Thread: [GENERAL] Insertion of large xml files into PostgreSQL 10beta1

[GENERAL] Insertion of large xml files into PostgreSQL 10beta1

From
Alain Toussaint
Date:
Hello,

I am building up a PostgreSQL server which I intend to load the
entirety of the pubmed database data (23GB bzip2 compressed, 216GB
unpacked) which is available in xml form of which, here is an example:

https://www.ncbi.nlm.nih.gov/pubmed/21833294?report=xml&format=text

I looked at the documentation as well as several examples code for
loading the data and the one example who nearly succeeded is this
procedure:

/usr/bin/psql medline

\set :largexmlfile: 'cat /srv/pgsql/pubmed/medline17n0001.xml'

INSERT INTO samples (xmldata) VALUES :largexmlfile:

(from reading the list post here:
https://www.postgresql.org/message-id/20160624083757.GA5459%40msg.df7cb.de)

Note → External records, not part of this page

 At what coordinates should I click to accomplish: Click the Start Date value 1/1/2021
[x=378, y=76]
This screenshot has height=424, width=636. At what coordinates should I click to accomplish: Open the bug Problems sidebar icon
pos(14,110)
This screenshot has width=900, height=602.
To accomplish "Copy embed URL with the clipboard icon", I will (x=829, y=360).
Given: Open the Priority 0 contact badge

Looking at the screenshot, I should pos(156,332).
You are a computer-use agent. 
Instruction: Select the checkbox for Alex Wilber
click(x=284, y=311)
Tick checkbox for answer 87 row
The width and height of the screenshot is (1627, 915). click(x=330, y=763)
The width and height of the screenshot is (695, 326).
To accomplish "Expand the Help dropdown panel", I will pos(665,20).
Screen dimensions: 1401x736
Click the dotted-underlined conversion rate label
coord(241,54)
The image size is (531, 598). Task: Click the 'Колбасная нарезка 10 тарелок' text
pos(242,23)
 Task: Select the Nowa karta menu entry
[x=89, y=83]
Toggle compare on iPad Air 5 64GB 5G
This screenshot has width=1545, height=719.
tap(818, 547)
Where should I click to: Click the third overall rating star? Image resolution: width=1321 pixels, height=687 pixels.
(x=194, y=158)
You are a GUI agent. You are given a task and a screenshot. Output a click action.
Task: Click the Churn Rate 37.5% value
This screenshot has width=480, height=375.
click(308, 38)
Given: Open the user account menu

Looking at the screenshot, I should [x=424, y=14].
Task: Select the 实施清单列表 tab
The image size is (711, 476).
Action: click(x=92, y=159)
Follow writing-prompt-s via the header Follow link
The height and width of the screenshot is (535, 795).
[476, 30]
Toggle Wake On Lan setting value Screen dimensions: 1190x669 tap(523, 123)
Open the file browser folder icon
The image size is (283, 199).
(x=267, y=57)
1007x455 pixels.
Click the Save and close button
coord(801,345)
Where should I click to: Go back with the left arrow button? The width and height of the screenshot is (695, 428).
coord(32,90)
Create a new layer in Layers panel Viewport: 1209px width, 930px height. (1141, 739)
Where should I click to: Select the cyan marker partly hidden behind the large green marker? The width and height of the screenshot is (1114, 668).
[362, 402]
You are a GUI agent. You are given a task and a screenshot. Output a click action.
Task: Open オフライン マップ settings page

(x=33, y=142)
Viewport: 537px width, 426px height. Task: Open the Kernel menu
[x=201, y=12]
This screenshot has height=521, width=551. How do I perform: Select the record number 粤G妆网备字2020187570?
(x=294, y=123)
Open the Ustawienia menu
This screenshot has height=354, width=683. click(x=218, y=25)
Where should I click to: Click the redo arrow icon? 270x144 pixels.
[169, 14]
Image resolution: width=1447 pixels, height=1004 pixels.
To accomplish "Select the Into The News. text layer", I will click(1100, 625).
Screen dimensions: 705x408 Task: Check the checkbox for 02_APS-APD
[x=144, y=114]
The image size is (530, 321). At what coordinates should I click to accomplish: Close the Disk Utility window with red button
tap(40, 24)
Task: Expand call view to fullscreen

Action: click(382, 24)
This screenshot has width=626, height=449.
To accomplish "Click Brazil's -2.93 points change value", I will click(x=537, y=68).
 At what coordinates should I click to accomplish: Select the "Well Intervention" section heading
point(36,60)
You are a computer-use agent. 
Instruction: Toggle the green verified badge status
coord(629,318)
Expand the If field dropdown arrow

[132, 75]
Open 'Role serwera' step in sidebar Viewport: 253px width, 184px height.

In which, about 334MB of data from medline17n0001.xml will flood the
monitor. I do notice some error code values flooding at some point
during the load and then it end up throwing an error because it
interpret some accented comment in the pubmed files (abstract data in
a non-us language most likely).

I will work out a way to script these commands into a bash script[1]
when I get back home (I'm at work at the moment, returning home at 5pm
EST) with two log files (stdout & stderr) but I would like to know if
it is possible to turn off validation of the content between the xml
tags of the files.

[1] == there is close to 1200 medline files averaging 350MB each.

platform is Linux From Scratch subversion tracked release running out
of a 1.5GB ramdrive plus dhcpcd, Python 2.7.13, libxml2-2.9.4,
libxslt-1.1.29 and PostgreSQL 10 beta 1 with datafiles being
/srv/pgsql/data on a single partition 931.5GB western digital drive
dedicated to PostgreSQL for the moment.

The goal is to build a server but PostgreSQL is running in the
ramdrive at the moment for partition sizing and calculation purpose.

The server is a core2 based old machine, 4GB of ram and the
aforementioned 931.5GB hard disk. It also has an nvidia card intended
for use on text mining application.

Thanks you very much.

Alain


Re: [GENERAL] Insertion of large xml files into PostgreSQL 10beta1

From
"David G. Johnston"
Date:
On Fri, Jun 23, 2017 at 8:19 AM, Alain Toussaint <atoussaint1976@gmail.com> wrote:
Hello,

I am building up a PostgreSQL server which I intend to load the
entirety of the pubmed database data (23GB bzip2 compressed, 216GB
unpacked) which is available in xml form of which, here is an example:

https://www.ncbi.nlm.nih.gov/pubmed/21833294?report=xml&format=text

I looked at the documentation as well as several examples code for
loading the data and the one example who nearly succeeded is this
procedure:

/usr/bin/psql medline

\set :largexmlfile: 'cat /srv/pgsql/pubmed/medline17n0001.xml'
INSERT INTO samples (xmldata) VALUES :largexmlfile:

​I'll assume you've just mis-keyed this from memory since the syntax of the above doesn't like right.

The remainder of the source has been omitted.